Amministrative Camposanto
Modena, presidio davanti alla Prefettura in solidarietà del popolo iraniano: presente anche l’attivista “mirandolese” Sherafat Almi Alireza
MODENA – Si è svolto questa mattina, sabato 17 gennaio, alle ore 10.30, un presidio a sostegno di una Repubblica democratica e laica in Iran.
L’iniziativa si è tenuta in viale Martiri della Libertà, davanti alla Prefettura, a Modena con l’obiettivo di sensibilizzare l’opinione pubblica sulle condizioni del popolo iraniano, chiedendo alle autorità il rispetto dei diritti umani e delle libertà fondamentali.
La manifestazione, promossa da Forza Italia ed organizzata dal vice coordinatore regionale Antonio Platis, ha avuto come ospite Sherafat Almi Alireza, storico attivista e membro del gruppo di lavoro “commissione esteri” dei dissidenti iraniani, residente a Mirandola.
«La comunità iraniana – spiega Platis – ha dato molto alla città di Modena ed è doveroso non voltarsi dall’altra parte, ma sostenere chi manifesta pacificamente per i propri diritti».
«Ogni sera cerchiamo di collegarci per avere informazioni. Il bilancio delle vittime nella rivolta nazionale iraniana supera le 12.000 persone. Dietro ogni numero – ha sottolineato Almi Alireza – c’è un nome, un volto, una famiglia distrutta. Non si tratta solo di violenze, ma di una sistematica repressione che mira a cancellare identità, verità e responsabilità».

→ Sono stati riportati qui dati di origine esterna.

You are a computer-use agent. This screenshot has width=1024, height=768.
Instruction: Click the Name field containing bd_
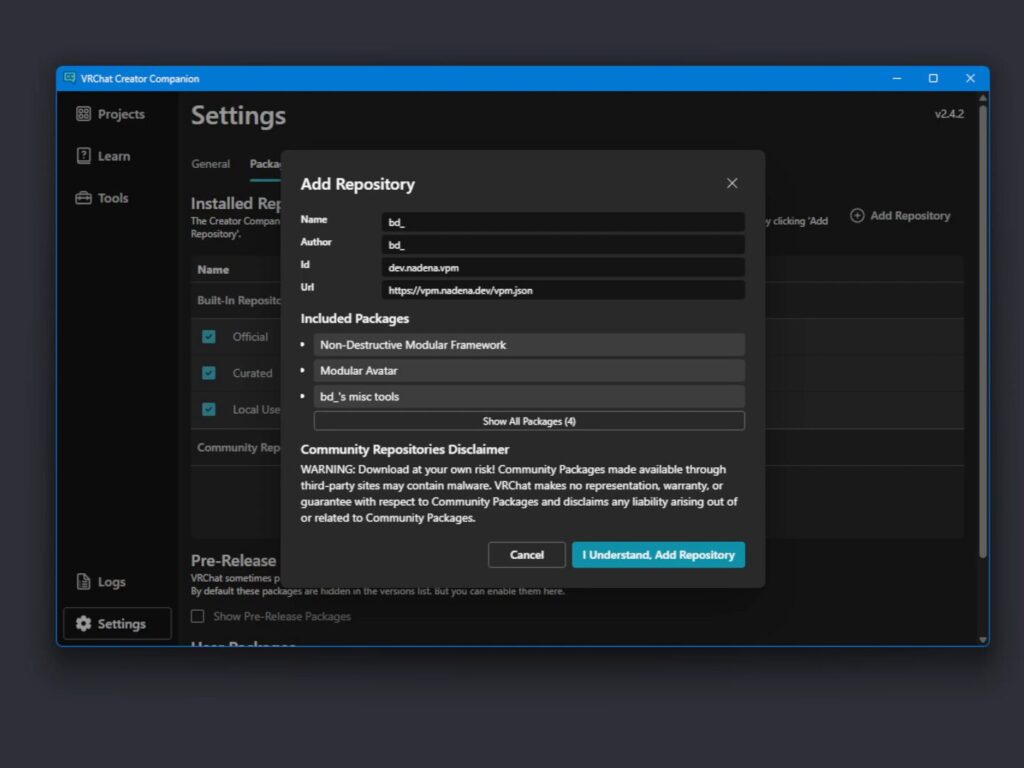(x=563, y=221)
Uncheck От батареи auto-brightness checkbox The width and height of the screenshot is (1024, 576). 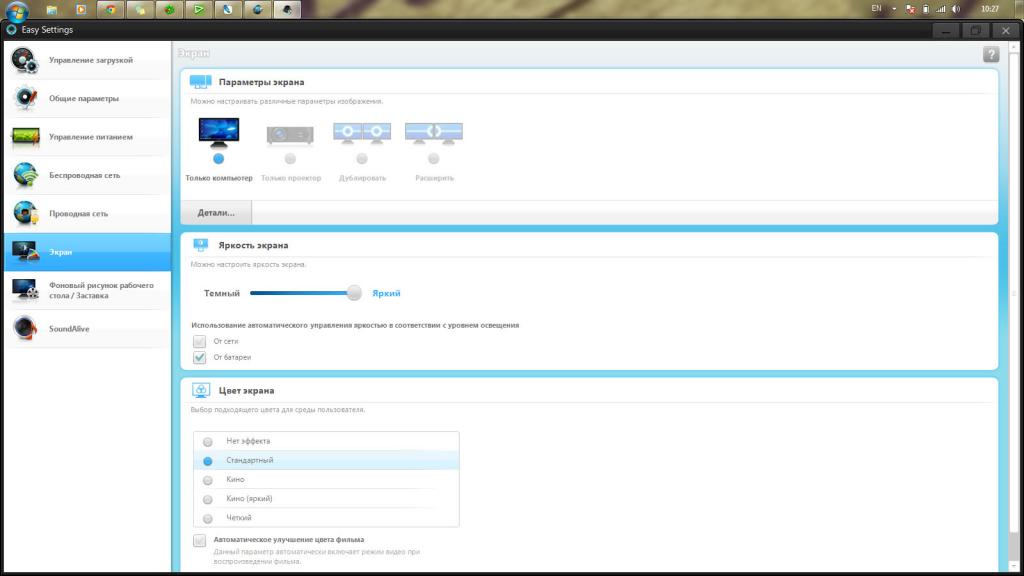[x=199, y=357]
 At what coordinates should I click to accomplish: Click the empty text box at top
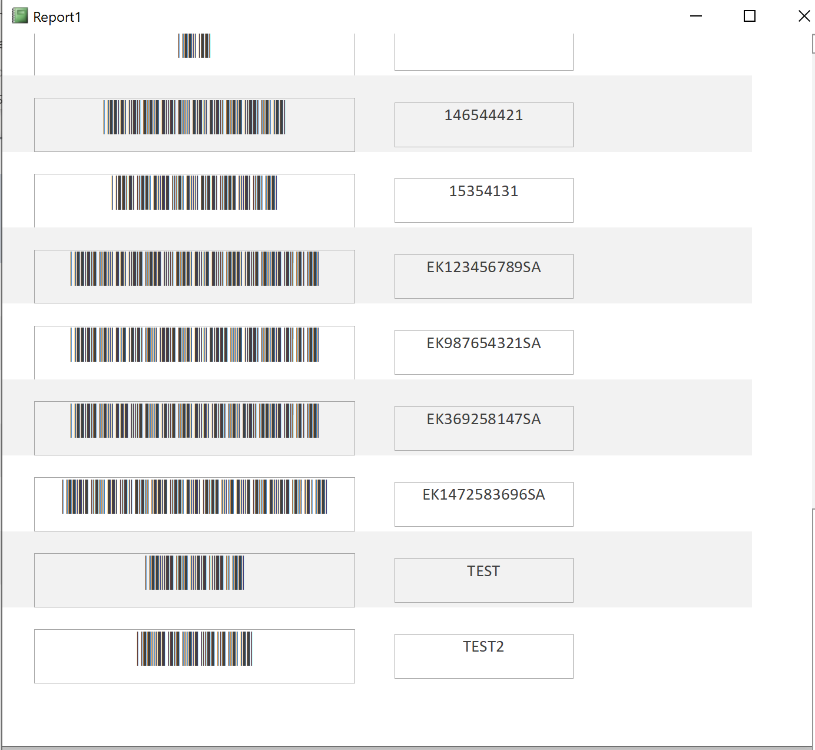[x=484, y=52]
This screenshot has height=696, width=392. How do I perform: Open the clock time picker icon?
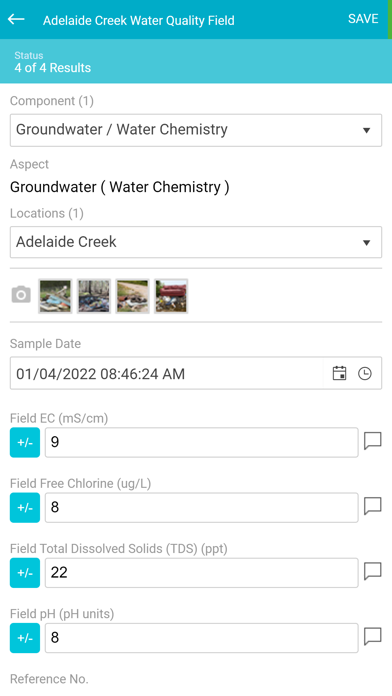[365, 373]
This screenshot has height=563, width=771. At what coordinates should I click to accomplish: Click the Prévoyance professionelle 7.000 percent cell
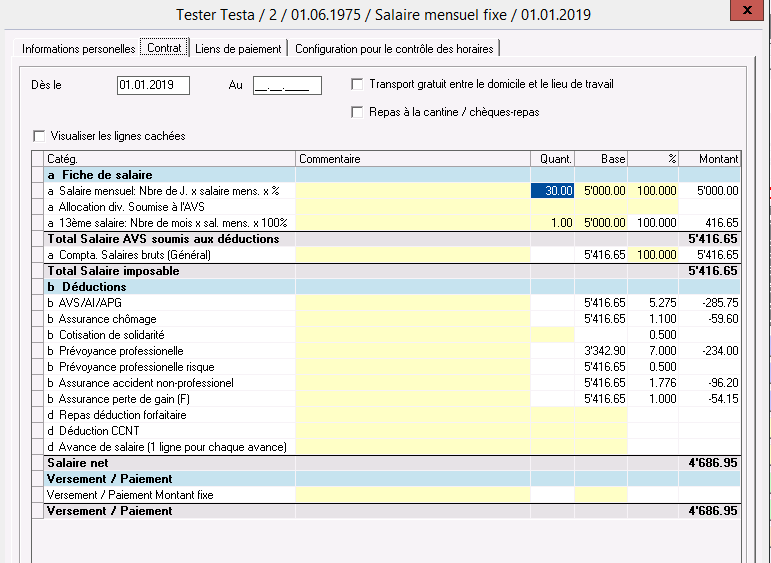[x=653, y=351]
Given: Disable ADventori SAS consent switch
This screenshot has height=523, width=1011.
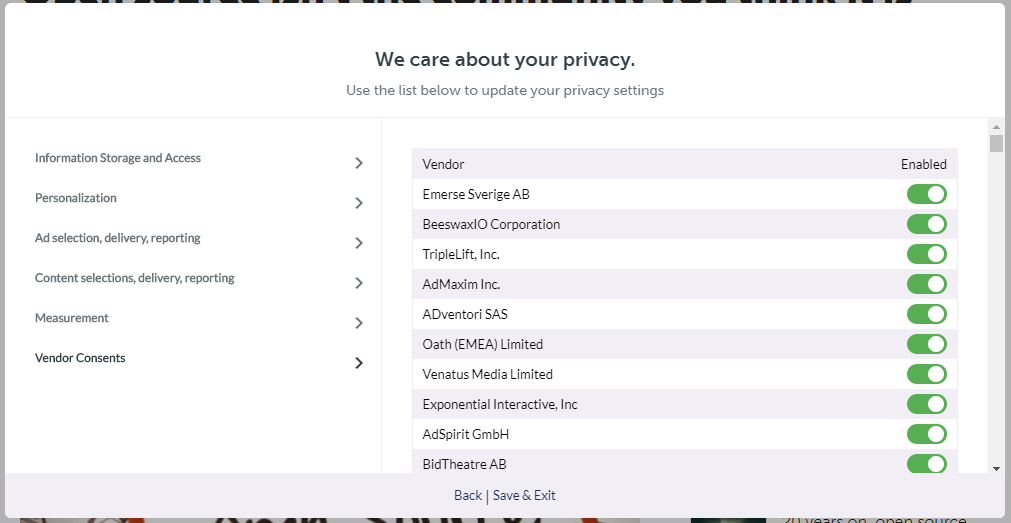Looking at the screenshot, I should [x=927, y=314].
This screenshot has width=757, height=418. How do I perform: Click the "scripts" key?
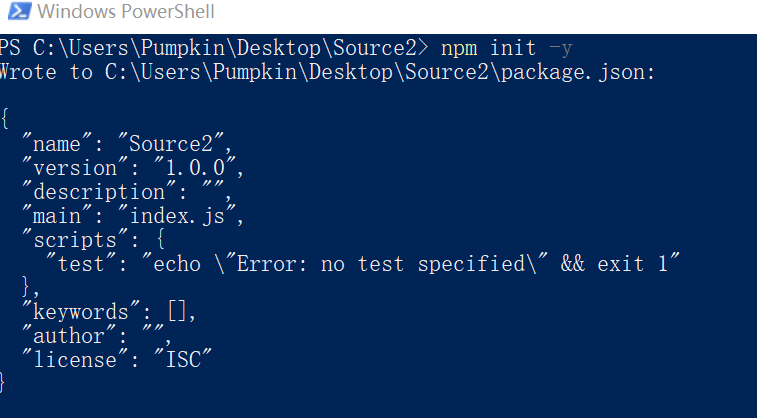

«Le gravissime violenze in corso sono un vero e proprio crimine contro l’umanità. Le autorità iraniane – ha concluso Platis – continuano a ricorrere alla pena di morte come strumento repressivo. Sul piano diplomatico, il vicepremier e ministro degli Esteri Antonio Tajani ha avviato con coraggio pressanti azioni diplomatiche per favorire una soluzione della crisi nel rispetto delle aspirazioni del popolo iraniano».